How The West Was Won (1962)

There are 101 replies in this Thread which has previously been viewed 109,973 times. The latest Post () was by lasbugas.

Participate now!

Don’t have an account yet? Register yourself now and be a part of our community!

  • Hello again, all, I was one of 800-plus lucky people who saw How the West Was Won at the Cinerama Dome in Hollywood on Sunday morning, as part of this year's TCM Classic Movie Festival. Not only that, but I think I had the best seat in the house! -- dead center, first row of the balcony. Anyway, as you can all imagine, HTWWW was an overwhelming experience, seeing it on that giant curved screen projected in the original Cinerama format. The print was beautiful and the extremely wide field of vision made for unbelievably spectacular vistas, especially during the amazing buffalo stampede. Sometimes the joins of the three pictures was very noticeable, sometimes not at all. I don't have to tell anyone here what a great and epic picture it is and my only beef is -- not enough John Wayne, of course. :)


    The sound was also spectacular in the Dome and what a thrill to hear that great score on that sound system.


    Debbie Reynolds was interviewed by TCM host before the movie and was quite the character. Actually I had seen her the day before interviewed by Osborne before a screening of Singin' in the Rain, and she is one very colorful (to put it mildly) lady -- she just says whatever she thinks, in very salty language too! The normally unflappable Osborne was at a loss for words. :) She was a little more restrained at HTWWW but she is decidedly a let it all hang out type, and tons of fun! We all loved her to bits. ;) And she was wonderful in both movies. ;)

  • Hi, Chester, yes, TCM has been holding the classic film festival in Hollywood for three years now and I've been very very lucky in that I've been able to attend all three. Usually they show some westerns though not always with John Wayne. :) Last year they programmed four restored Roy Rogers movies and Roy's daughter Cheryl Rogers-Barnett was there to introduce them. (And Herb Jeffries, the Bronze Buckaroo and the last living singing cowboy, attended the screenings!

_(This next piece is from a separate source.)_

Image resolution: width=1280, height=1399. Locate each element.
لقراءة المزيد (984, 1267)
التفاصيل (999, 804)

I was absolutely dumbstruck with awe seeing him in person.)


    Here is the link to the TCM festival page: http://www.tcm.com/festival/


    Click on the link for the "festival video gallery" to see the interviews with Debbie Reynolds (HTWWW) and Angie Dickinson (Rio Bravo).


    Here is the link to sign up with TCM so you'll get all their e-mail newsletters and announcements about the festival and other TCM information: https://audience.tcm.com/servi…r?url=http://www.tcm.com/


    TCM is OUR FRIEND. They love John Wayne! They were selling John Wayne bobble-head dolls at the festival boutique too. ;)

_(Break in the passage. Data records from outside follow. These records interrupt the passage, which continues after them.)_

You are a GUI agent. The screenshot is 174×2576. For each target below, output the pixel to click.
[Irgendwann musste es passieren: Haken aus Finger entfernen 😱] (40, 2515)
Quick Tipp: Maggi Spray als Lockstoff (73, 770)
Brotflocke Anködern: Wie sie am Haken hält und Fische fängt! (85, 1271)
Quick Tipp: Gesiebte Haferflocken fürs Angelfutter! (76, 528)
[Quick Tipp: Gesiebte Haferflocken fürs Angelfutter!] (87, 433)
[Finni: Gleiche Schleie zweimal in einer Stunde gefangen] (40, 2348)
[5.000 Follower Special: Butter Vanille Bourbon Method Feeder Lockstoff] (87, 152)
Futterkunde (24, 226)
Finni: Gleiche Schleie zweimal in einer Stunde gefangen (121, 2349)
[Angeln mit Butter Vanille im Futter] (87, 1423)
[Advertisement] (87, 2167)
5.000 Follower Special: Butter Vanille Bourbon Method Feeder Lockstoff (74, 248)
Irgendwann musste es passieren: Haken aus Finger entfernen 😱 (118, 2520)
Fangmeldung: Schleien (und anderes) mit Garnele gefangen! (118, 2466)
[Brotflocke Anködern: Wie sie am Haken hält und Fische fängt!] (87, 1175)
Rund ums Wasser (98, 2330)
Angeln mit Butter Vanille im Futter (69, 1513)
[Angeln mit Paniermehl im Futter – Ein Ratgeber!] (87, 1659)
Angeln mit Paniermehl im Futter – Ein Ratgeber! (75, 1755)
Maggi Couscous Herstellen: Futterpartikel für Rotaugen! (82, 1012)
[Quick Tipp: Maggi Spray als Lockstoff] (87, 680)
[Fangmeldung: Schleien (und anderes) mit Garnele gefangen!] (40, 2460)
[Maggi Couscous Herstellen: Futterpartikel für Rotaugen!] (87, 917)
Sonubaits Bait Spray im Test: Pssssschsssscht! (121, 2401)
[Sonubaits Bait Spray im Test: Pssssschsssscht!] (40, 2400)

  • TCM is OUR FRIEND. They love John Wayne! They were selling John Wayne bobble-head dolls at the festival boutique too. ;)


    Now that's what I was really after ! A John Wayne bobble-head doll :wink_smile:


    Seriously, Thank you so much for "filling us in" on the Classic Movie Channel,
    and how to get affiliated with them.


    Chester :newyear:

  • Quote

    Now that's what I was really after ! A John Wayne bobble-head doll


    LOL! Just so you know -- when I got into line for Rio Bravo, I noticed the guy in front of me had the bobble-head doll in his bag (I could see the box). I remarked that he must be a real John Wayne fan and we struck up a conversation about Wayne and Rio Bravo that (as many of these conversations do) soon veered off onto other topics. ;) Now if only they made a Ben Johnson bobble-head doll, I'd get one of those. I do have a Wolverine bobble-head doll!

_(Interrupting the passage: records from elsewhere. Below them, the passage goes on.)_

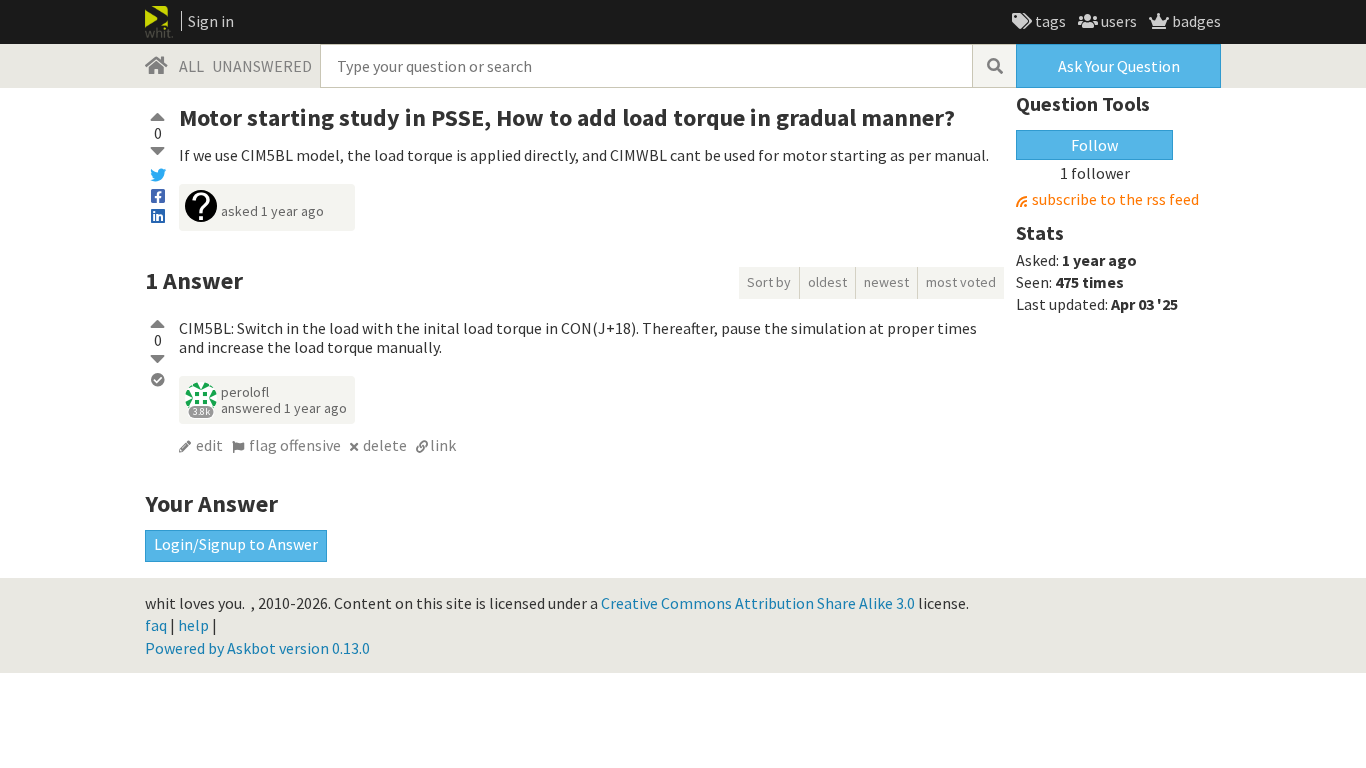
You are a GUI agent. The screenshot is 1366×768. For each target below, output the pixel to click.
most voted (961, 282)
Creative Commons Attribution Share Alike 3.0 (758, 603)
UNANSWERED (262, 66)
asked (272, 211)
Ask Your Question (1119, 66)
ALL (191, 66)
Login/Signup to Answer (236, 544)
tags (1049, 21)
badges (1195, 21)
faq (156, 625)
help (193, 625)
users (1117, 21)
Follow (1094, 145)
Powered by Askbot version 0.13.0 (257, 648)
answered (284, 408)
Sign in (211, 21)
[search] (994, 66)
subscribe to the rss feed (1115, 199)
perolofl (245, 392)
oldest (827, 282)
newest (886, 282)
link (443, 445)
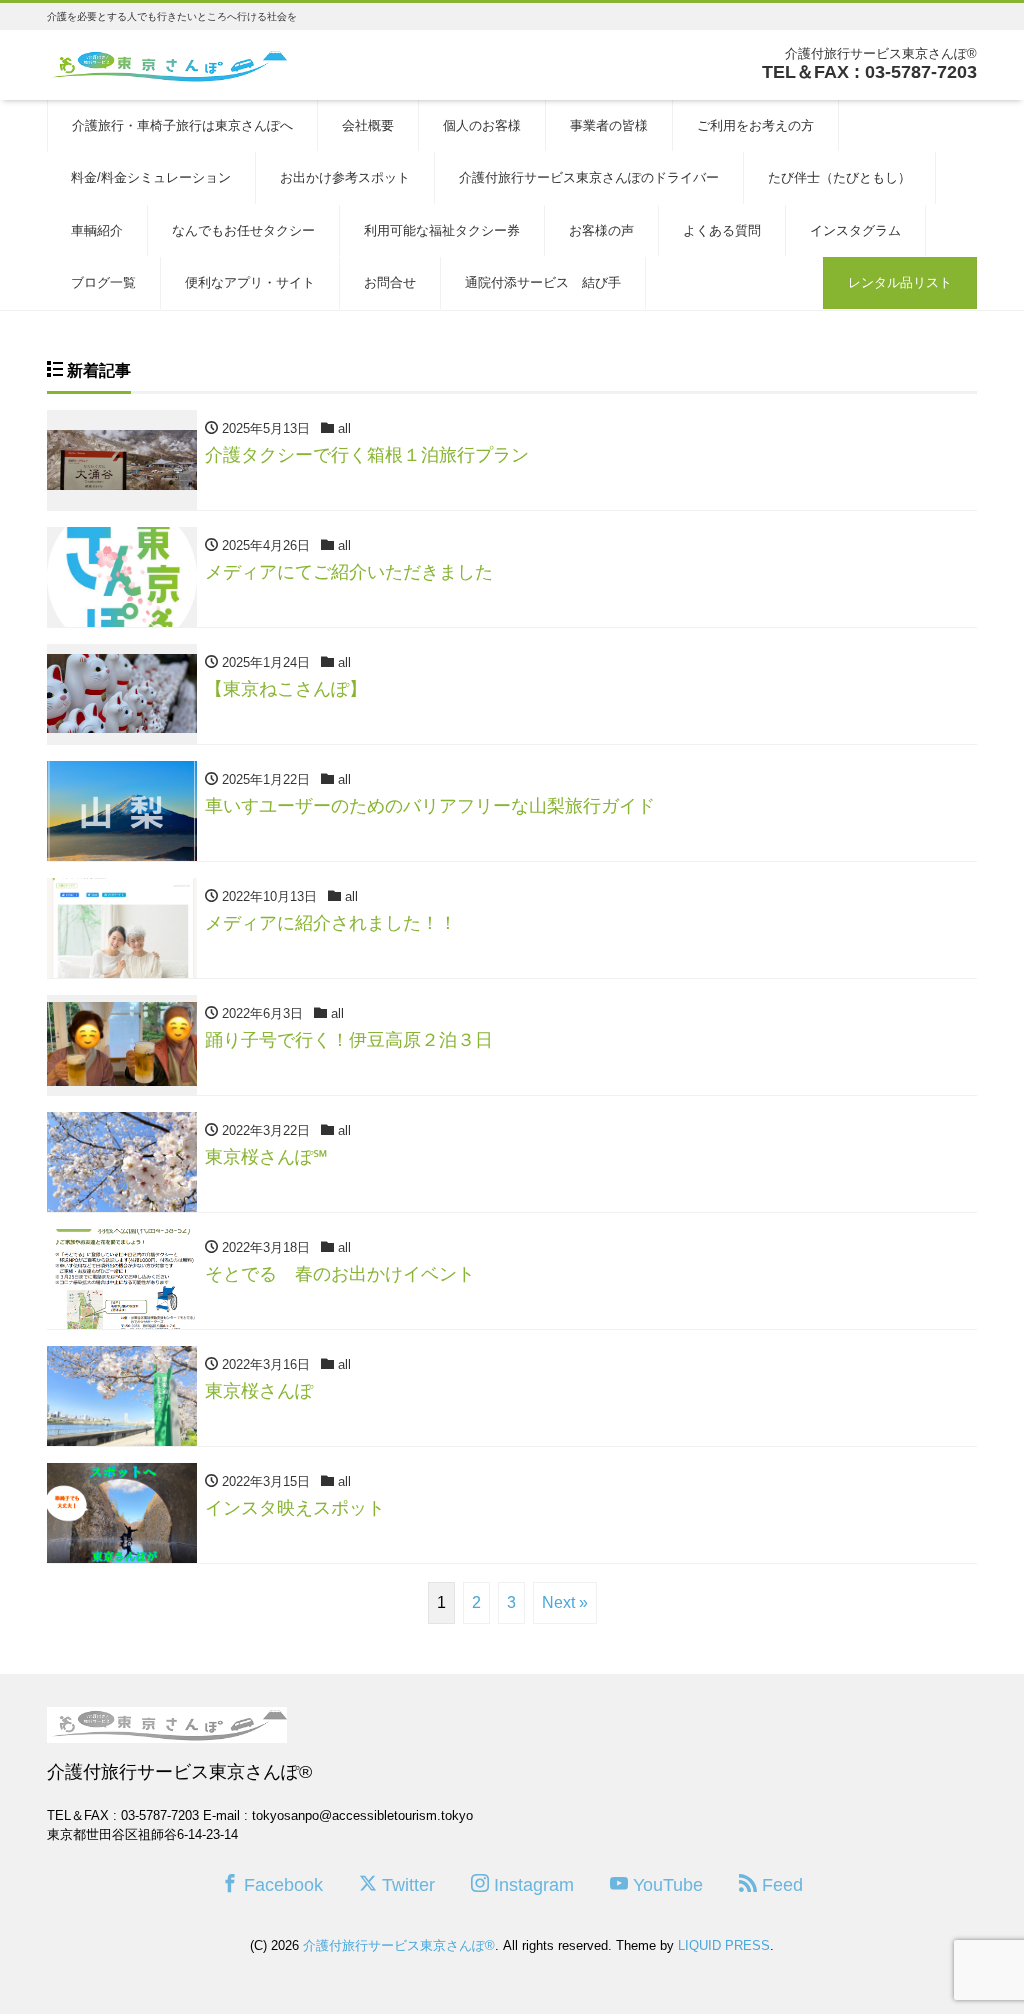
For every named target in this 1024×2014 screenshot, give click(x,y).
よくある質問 (722, 230)
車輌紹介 (97, 230)
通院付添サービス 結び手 (543, 282)
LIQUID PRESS (724, 1945)
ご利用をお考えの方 (755, 125)
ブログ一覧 (103, 282)
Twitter (406, 1885)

  • Watched "How the West Was Won" again yesterday in flat screen "living room Cinerama".

    Deb's Meadow where the "True Grit" showdown shootout would take place 7 years later in 1968/69 played center stage in many of the scenes of this same "West Was Won" movie as did "Courthouse Mountain" and "Chimney Peak" (all True Grit locations). Even the creek-side campsite where Rooster says to LaBoeuf ~ "If ever I meet one of you Texas waddies who ain't drunk from a hoofprint, I think I'll, I'll shake their hand or buy'em a Daniel Webster cigar!" ~ is also the very same location where a major scene is played between Robert Preston and Debbie Reynolds almost 7 years earlier.

    Henry Hathaway was one of several directors on this movie and he would later go on to also direct True Grit. He obviously fell in love with the scenery there in the San Juan mountains and thanks to that ~ a beautifully photographed True Grit would go on to become a movie classic.